*Pixel coordinate grounding data:*
--------------------

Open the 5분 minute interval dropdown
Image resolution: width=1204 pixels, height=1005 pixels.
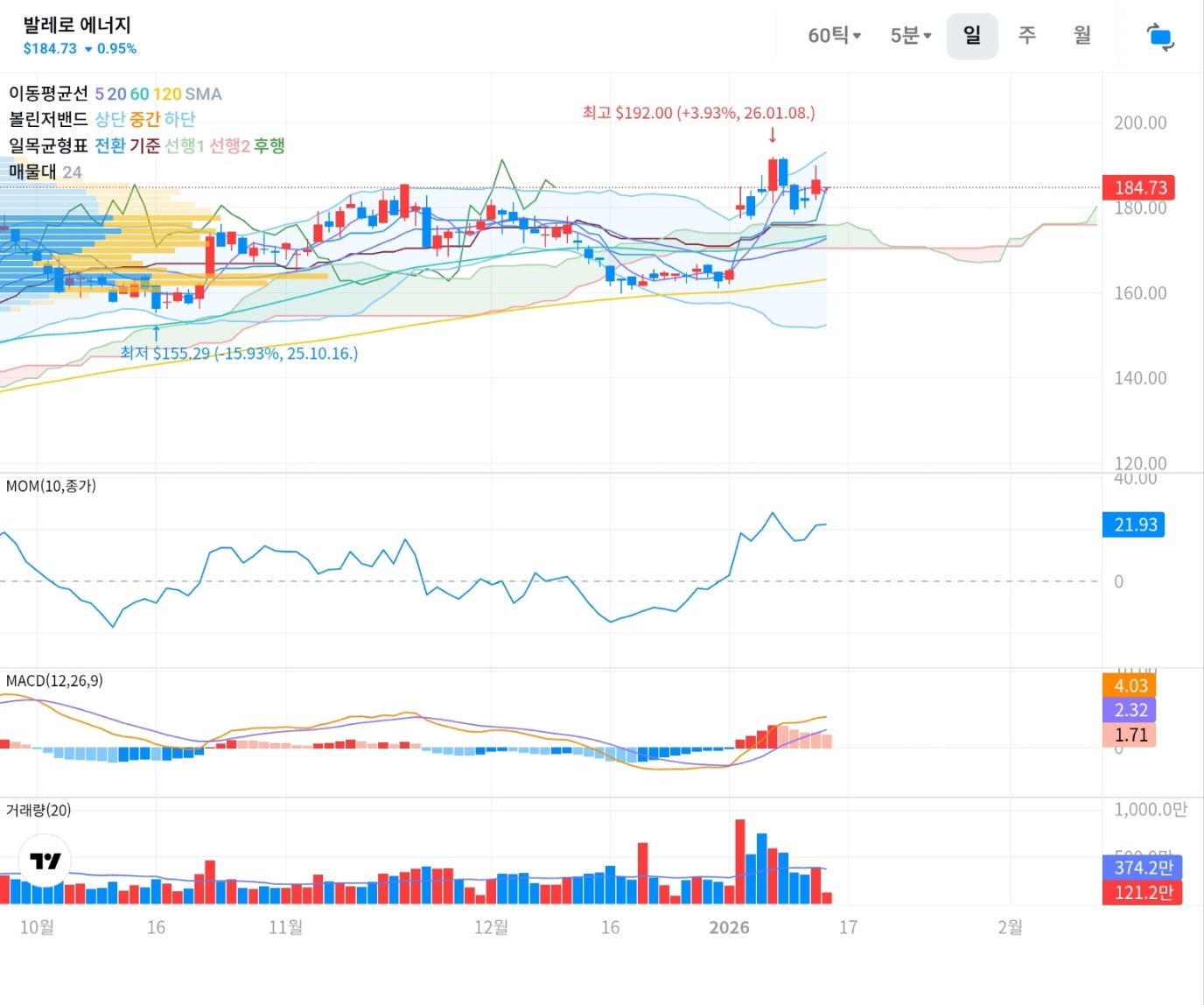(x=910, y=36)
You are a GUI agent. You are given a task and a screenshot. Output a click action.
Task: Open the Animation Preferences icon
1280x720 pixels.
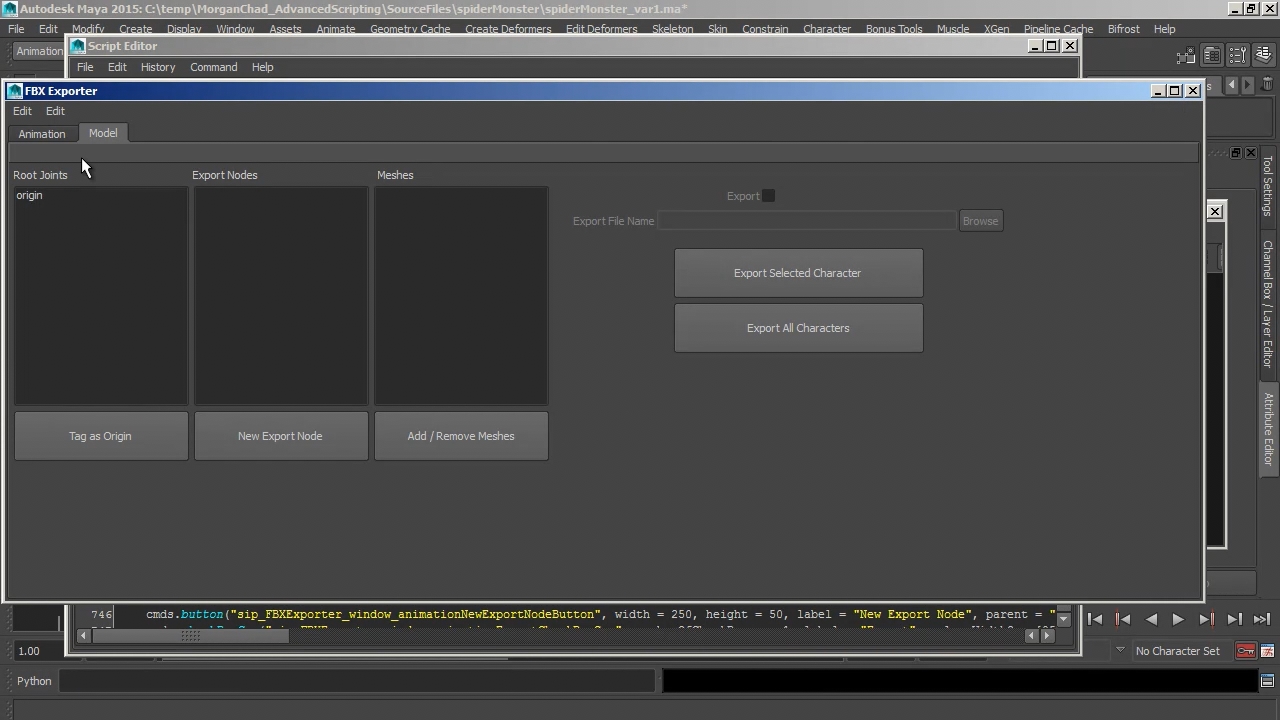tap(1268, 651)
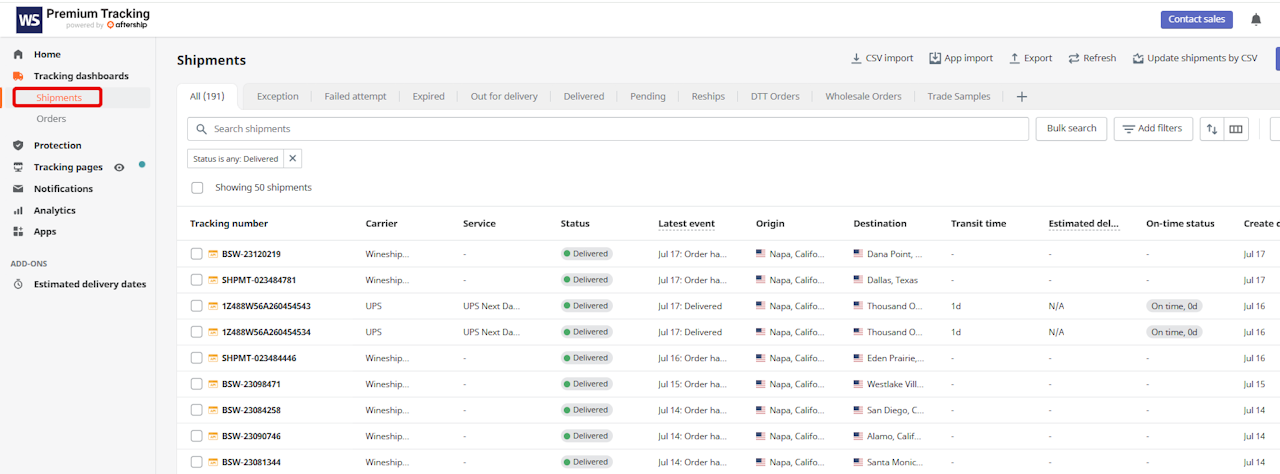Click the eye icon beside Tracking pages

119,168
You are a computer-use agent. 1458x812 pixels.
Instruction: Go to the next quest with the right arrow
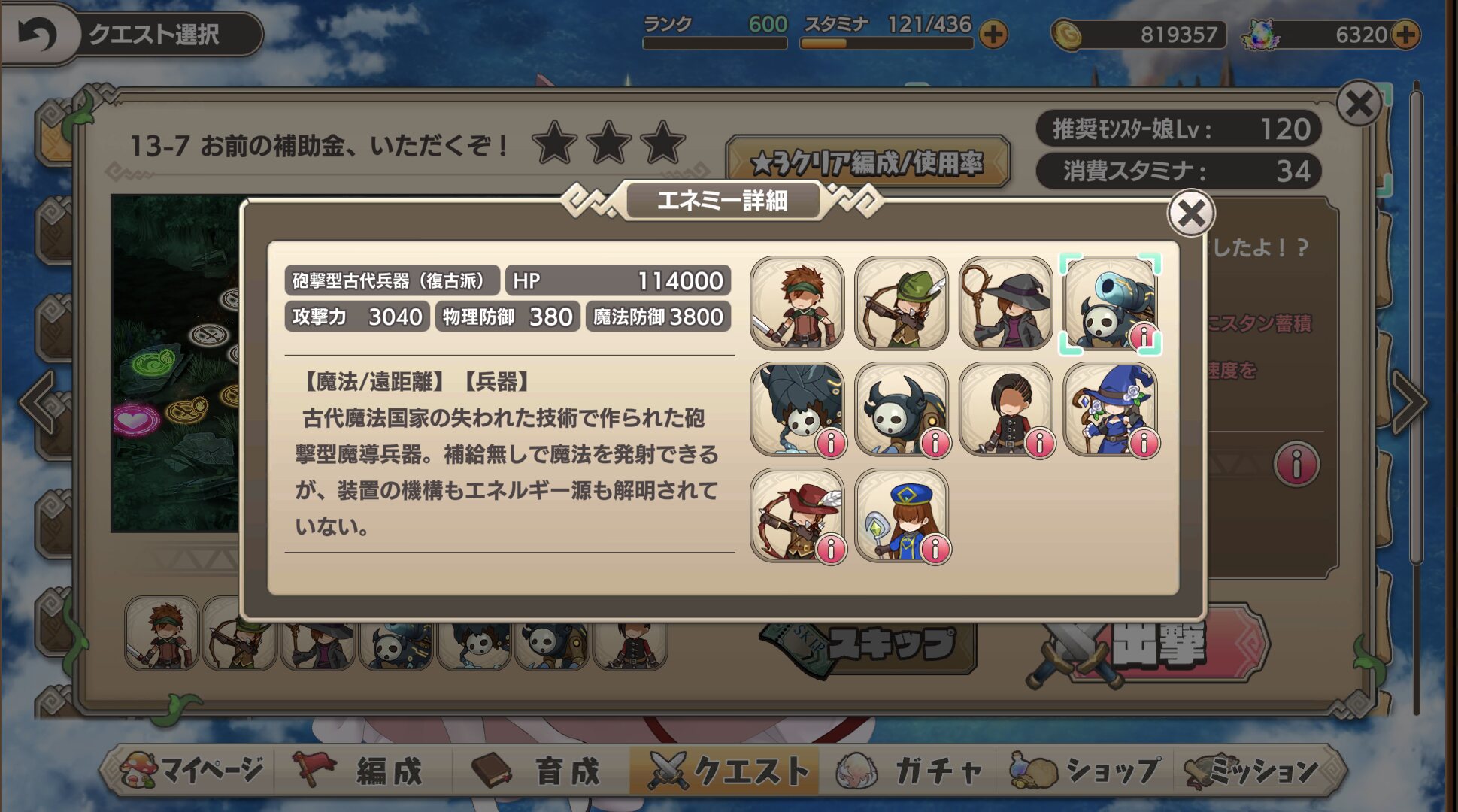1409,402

--------------------

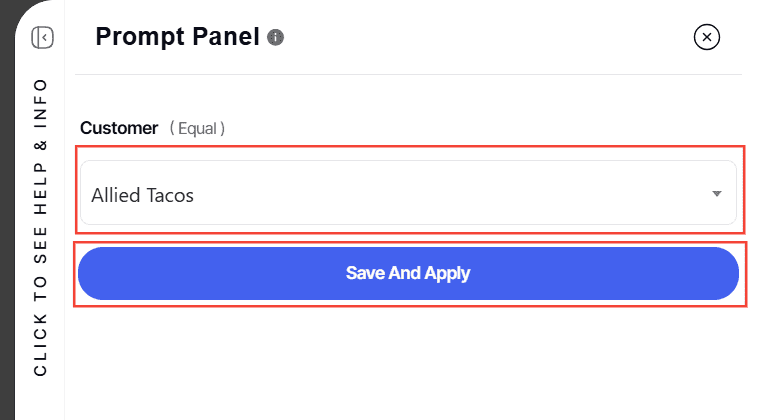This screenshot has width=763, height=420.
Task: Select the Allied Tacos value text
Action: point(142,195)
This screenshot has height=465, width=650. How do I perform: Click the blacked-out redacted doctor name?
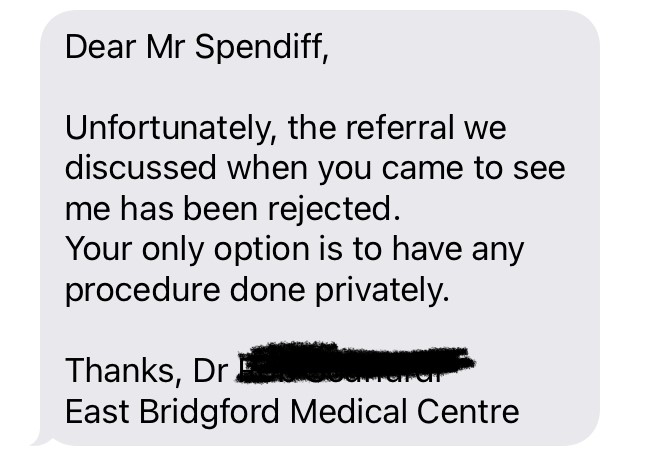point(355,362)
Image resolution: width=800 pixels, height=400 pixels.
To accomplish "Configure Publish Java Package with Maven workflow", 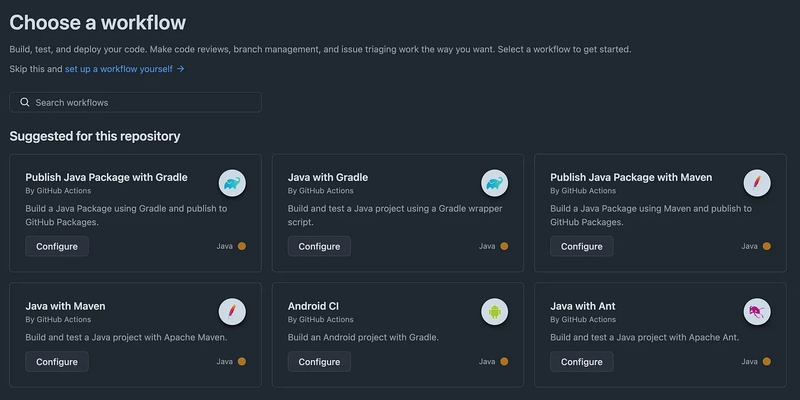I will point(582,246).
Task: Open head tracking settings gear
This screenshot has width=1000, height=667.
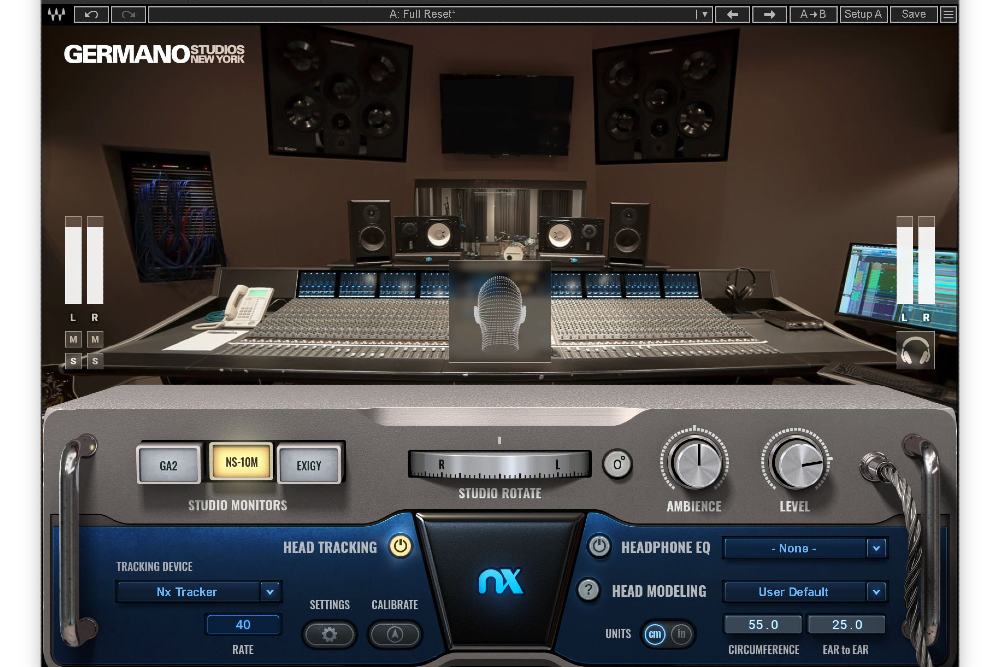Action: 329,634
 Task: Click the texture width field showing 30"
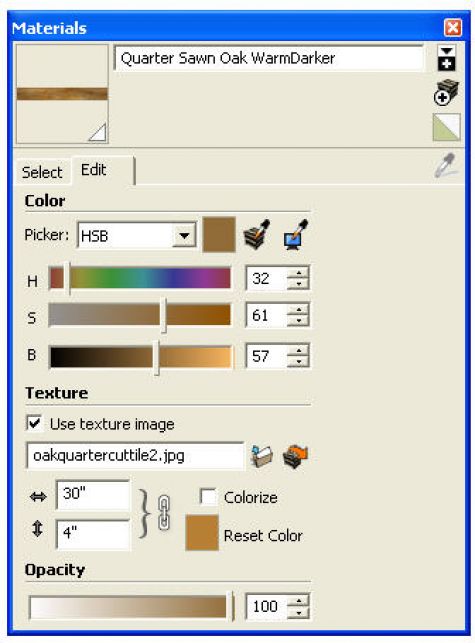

--------------------

*Action item:*
Write out the lines above from the one with "Task: Open head tracking settings gear" through the one with "Task: Click the", ends included, exactly; no picture goes in.

*Expected output:*
Task: Open head tracking settings gear
This screenshot has width=1000, height=667.
Action: 329,634
 Task: Click the texture width field showing 30"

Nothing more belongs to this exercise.